The man stood at the front bedroom window of the white semi-detached house and studied the full moon. Noticing the patterns that made the face, he tried to see the order that led to the explanation of the canals. The shining white disc simply looked mottled and dirty. Both the face and the canals were fantasy but the man couldn’t remember if water had been discovered on the moon or Mars or if the canals were on either or both.
‘It’s really big,’ said the voice at his waist. The boy had joined him.
‘You should be in bed.’
The two of them stared at the moon, the man leaning against the top bar of the double glazing while the boy pushed against the window ledge and craned his neck to look up, up, up.
‘It would fit in our telly though.’
The man smiled. ‘Not once you get close. Then you’d see it’d be too big.’
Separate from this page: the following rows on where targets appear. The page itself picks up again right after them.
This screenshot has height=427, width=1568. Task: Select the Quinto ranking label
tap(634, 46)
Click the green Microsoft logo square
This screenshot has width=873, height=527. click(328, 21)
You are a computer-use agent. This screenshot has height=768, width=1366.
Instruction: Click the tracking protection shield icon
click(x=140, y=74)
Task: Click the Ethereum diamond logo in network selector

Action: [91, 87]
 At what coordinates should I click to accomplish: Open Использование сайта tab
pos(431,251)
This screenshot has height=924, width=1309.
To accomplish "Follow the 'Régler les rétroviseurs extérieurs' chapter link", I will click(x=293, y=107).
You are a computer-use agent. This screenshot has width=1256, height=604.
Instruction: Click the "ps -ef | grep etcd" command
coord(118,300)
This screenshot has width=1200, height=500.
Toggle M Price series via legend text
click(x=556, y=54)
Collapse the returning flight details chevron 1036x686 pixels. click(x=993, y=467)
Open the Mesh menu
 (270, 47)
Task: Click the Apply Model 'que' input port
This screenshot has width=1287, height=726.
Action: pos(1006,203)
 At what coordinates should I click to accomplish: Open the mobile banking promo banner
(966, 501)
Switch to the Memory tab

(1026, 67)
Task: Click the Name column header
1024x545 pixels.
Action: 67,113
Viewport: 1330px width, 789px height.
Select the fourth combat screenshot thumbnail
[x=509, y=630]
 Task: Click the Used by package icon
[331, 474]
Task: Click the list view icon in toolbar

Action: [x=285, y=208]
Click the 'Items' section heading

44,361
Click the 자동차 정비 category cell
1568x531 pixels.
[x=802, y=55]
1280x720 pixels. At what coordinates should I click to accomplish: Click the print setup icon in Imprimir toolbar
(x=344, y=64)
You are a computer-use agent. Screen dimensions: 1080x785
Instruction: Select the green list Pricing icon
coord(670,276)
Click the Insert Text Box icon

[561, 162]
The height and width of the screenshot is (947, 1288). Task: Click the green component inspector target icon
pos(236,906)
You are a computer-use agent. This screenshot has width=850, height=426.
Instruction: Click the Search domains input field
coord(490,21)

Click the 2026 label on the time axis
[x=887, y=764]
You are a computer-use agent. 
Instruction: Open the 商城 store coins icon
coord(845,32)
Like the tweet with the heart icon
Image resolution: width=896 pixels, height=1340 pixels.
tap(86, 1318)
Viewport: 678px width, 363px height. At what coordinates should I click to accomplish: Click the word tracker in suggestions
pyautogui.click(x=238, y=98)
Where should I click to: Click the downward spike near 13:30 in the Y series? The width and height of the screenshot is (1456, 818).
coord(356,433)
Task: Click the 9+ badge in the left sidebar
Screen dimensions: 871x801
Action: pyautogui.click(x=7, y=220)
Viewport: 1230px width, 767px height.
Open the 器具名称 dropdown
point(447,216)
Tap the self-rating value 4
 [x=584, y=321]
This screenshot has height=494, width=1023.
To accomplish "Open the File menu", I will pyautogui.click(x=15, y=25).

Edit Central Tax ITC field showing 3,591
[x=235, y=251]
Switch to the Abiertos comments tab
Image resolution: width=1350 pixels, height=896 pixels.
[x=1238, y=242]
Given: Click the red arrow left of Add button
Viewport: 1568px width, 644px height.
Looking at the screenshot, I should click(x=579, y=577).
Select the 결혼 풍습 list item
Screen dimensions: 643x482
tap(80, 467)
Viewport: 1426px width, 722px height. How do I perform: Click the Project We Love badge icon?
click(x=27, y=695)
‘How big? Bigger than our living room?’ The man smiled again. ‘Bigger than our house?’
‘Much bigger than our house.’
‘How far away is it?’
‘A long way.’
‘Is it hundreds of miles?’
The boy looked confused. ‘Lots of hundreds,’ said the man. ‘Lots and lots of hundreds. More hundreds than you can count.’
‘I can count to 57. Is it more hundreds than 57?’
‘Can you count to 57 a hundred times?’ The man hadn’t taken his eyes off the moon and neither had the boy.
‘I don’t know. How many 57s is that?’
‘Yes, I could do that.’ The boy nodded, the smile on his face supporting his wide eyes.
‘It’s even further than that.’
They stood together for a long moment, staring.
‘It’s flat and dirty,’ said the boy. ‘It’s like a dirty plate.’
‘I suppose it is,’ said the man.
‘How long would it take to get there?’
‘I'm not sure, about three days, I think.’
‘Three days?’ The man nodded. ‘And three days to get back?’
‘Yep,’ the man replied, and then looked at the boy. ‘How many days is that?’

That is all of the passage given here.